**TASK BRIEF:**
Please reproduce the listing in its entirety, exactly as shown.

*-*-*

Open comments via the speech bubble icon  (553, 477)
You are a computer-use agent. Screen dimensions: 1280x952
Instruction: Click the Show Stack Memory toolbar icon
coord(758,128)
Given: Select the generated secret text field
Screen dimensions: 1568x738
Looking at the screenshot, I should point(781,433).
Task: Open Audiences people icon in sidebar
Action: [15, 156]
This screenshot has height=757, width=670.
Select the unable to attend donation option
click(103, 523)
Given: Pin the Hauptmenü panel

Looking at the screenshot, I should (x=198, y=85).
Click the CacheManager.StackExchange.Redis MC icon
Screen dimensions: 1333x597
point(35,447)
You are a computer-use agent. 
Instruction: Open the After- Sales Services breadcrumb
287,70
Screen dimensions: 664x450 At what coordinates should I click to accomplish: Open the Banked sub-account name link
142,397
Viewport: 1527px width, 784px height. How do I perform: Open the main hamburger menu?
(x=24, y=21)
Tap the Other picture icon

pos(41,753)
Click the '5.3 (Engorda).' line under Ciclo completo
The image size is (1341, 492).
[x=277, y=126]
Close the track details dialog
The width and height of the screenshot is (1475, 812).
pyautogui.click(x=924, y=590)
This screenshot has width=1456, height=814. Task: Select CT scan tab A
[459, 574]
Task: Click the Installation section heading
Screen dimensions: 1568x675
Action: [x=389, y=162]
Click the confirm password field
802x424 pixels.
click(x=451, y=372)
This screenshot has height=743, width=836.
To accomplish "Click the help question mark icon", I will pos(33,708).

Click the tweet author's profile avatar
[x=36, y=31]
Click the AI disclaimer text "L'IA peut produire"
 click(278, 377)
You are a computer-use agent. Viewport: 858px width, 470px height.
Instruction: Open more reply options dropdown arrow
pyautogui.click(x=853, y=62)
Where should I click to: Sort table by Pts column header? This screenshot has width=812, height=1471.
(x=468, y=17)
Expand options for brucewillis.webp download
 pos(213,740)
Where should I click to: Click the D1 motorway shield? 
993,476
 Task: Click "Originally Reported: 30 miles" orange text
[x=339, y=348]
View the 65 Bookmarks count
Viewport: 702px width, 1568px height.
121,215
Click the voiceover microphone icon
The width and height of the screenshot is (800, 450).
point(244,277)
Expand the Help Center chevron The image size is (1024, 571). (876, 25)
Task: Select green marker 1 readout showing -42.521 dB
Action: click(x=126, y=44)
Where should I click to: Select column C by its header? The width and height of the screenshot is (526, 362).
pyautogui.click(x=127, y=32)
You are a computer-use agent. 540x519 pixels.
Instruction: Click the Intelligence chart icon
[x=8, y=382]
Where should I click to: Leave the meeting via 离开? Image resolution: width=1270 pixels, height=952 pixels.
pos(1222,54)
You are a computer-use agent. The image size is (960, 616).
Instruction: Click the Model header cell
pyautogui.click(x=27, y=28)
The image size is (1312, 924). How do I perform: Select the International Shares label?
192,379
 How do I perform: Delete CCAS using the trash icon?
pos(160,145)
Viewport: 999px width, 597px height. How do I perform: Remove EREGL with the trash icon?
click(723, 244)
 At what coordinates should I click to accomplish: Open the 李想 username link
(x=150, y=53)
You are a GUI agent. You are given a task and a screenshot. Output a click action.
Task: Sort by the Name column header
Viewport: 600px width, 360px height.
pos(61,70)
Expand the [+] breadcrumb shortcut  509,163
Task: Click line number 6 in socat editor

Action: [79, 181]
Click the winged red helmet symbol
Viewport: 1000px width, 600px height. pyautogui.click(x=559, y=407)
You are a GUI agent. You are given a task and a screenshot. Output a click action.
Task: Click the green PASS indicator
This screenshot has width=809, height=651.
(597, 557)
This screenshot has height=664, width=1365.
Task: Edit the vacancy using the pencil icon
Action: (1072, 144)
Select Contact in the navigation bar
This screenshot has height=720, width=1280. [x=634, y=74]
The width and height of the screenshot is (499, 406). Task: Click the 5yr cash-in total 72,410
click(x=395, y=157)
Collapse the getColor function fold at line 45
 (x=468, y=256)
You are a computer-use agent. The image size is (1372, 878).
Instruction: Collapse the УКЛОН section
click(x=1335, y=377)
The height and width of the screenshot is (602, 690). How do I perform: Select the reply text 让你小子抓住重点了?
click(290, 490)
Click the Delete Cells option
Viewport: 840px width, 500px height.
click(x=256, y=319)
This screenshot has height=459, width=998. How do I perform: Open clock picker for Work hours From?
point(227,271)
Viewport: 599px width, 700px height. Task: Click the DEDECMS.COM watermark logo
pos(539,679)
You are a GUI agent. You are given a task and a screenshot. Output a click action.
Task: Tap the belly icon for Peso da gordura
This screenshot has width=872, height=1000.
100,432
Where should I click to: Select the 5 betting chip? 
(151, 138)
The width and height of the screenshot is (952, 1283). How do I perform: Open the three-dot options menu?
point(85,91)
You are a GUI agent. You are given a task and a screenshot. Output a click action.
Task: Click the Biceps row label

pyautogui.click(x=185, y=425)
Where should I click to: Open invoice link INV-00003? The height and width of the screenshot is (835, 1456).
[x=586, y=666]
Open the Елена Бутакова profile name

*-*-*

**EXPECTED OUTPUT:**
Open comments via the speech bubble icon  (553, 477)
You are a computer-use agent. Screen dimensions: 1280x952
Instruction: Click the Show Stack Memory toolbar icon
coord(758,128)
Given: Select the generated secret text field
Screen dimensions: 1568x738
Looking at the screenshot, I should point(781,433).
Task: Open Audiences people icon in sidebar
Action: [15, 156]
This screenshot has height=757, width=670.
Select the unable to attend donation option
click(103, 523)
Given: Pin the Hauptmenü panel

Looking at the screenshot, I should (x=198, y=85).
Click the CacheManager.StackExchange.Redis MC icon
Screen dimensions: 1333x597
point(35,447)
You are a computer-use agent. 
Instruction: Open the After- Sales Services breadcrumb
287,70
Screen dimensions: 664x450 At what coordinates should I click to accomplish: Open the Banked sub-account name link
142,397
Viewport: 1527px width, 784px height. How do I perform: Open the main hamburger menu?
(x=24, y=21)
Tap the Other picture icon

pos(41,753)
Click the '5.3 (Engorda).' line under Ciclo completo
The image size is (1341, 492).
[x=277, y=126]
Close the track details dialog
The width and height of the screenshot is (1475, 812).
pyautogui.click(x=924, y=590)
This screenshot has width=1456, height=814. Task: Select CT scan tab A
[459, 574]
Task: Click the Installation section heading
Screen dimensions: 1568x675
Action: [x=389, y=162]
Click the confirm password field
802x424 pixels.
click(x=451, y=372)
This screenshot has height=743, width=836.
To accomplish "Click the help question mark icon", I will pos(33,708).

Click the tweet author's profile avatar
[x=36, y=31]
Click the AI disclaimer text "L'IA peut produire"
 click(278, 377)
You are a computer-use agent. Viewport: 858px width, 470px height.
Instruction: Open more reply options dropdown arrow
pyautogui.click(x=853, y=62)
Where should I click to: Sort table by Pts column header? This screenshot has width=812, height=1471.
(x=468, y=17)
Expand options for brucewillis.webp download
 pos(213,740)
Where should I click to: Click the D1 motorway shield? 
993,476
 Task: Click "Originally Reported: 30 miles" orange text
[x=339, y=348]
View the 65 Bookmarks count
Viewport: 702px width, 1568px height.
121,215
Click the voiceover microphone icon
The width and height of the screenshot is (800, 450).
point(244,277)
Expand the Help Center chevron The image size is (1024, 571). (876, 25)
Task: Select green marker 1 readout showing -42.521 dB
Action: click(x=126, y=44)
Where should I click to: Select column C by its header? The width and height of the screenshot is (526, 362).
pyautogui.click(x=127, y=32)
You are a computer-use agent. 540x519 pixels.
Instruction: Click the Intelligence chart icon
[x=8, y=382]
Where should I click to: Leave the meeting via 离开? Image resolution: width=1270 pixels, height=952 pixels.
pos(1222,54)
You are a computer-use agent. The image size is (960, 616).
Instruction: Click the Model header cell
pyautogui.click(x=27, y=28)
The image size is (1312, 924). How do I perform: Select the International Shares label?
192,379
 How do I perform: Delete CCAS using the trash icon?
pos(160,145)
Viewport: 999px width, 597px height. How do I perform: Remove EREGL with the trash icon?
click(723, 244)
 At what coordinates should I click to accomplish: Open the 李想 username link
(x=150, y=53)
You are a GUI agent. You are given a task and a screenshot. Output a click action.
Task: Sort by the Name column header
Viewport: 600px width, 360px height.
pos(61,70)
Expand the [+] breadcrumb shortcut  509,163
Task: Click line number 6 in socat editor

Action: [79, 181]
Click the winged red helmet symbol
Viewport: 1000px width, 600px height. pyautogui.click(x=559, y=407)
You are a GUI agent. You are given a task and a screenshot. Output a click action.
Task: Click the green PASS indicator
This screenshot has width=809, height=651.
(597, 557)
This screenshot has height=664, width=1365.
Task: Edit the vacancy using the pencil icon
Action: (1072, 144)
Select Contact in the navigation bar
This screenshot has height=720, width=1280. [x=634, y=74]
The width and height of the screenshot is (499, 406). Task: Click the 5yr cash-in total 72,410
click(x=395, y=157)
Collapse the getColor function fold at line 45
 (x=468, y=256)
You are a computer-use agent. The image size is (1372, 878).
Instruction: Collapse the УКЛОН section
click(x=1335, y=377)
The height and width of the screenshot is (602, 690). How do I perform: Select the reply text 让你小子抓住重点了?
click(290, 490)
Click the Delete Cells option
Viewport: 840px width, 500px height.
click(x=256, y=319)
This screenshot has height=459, width=998. How do I perform: Open clock picker for Work hours From?
point(227,271)
Viewport: 599px width, 700px height. Task: Click the DEDECMS.COM watermark logo
pos(539,679)
You are a GUI agent. You are given a task and a screenshot. Output a click action.
Task: Tap the belly icon for Peso da gordura
This screenshot has width=872, height=1000.
100,432
Where should I click to: Select the 5 betting chip? 
(151, 138)
The width and height of the screenshot is (952, 1283). How do I perform: Open the three-dot options menu?
point(85,91)
You are a GUI agent. You are given a task and a screenshot. Output a click action.
Task: Click the Biceps row label

pyautogui.click(x=185, y=425)
Where should I click to: Open invoice link INV-00003? The height and width of the screenshot is (835, 1456).
[x=586, y=666]
Open the Елена Бутакова profile name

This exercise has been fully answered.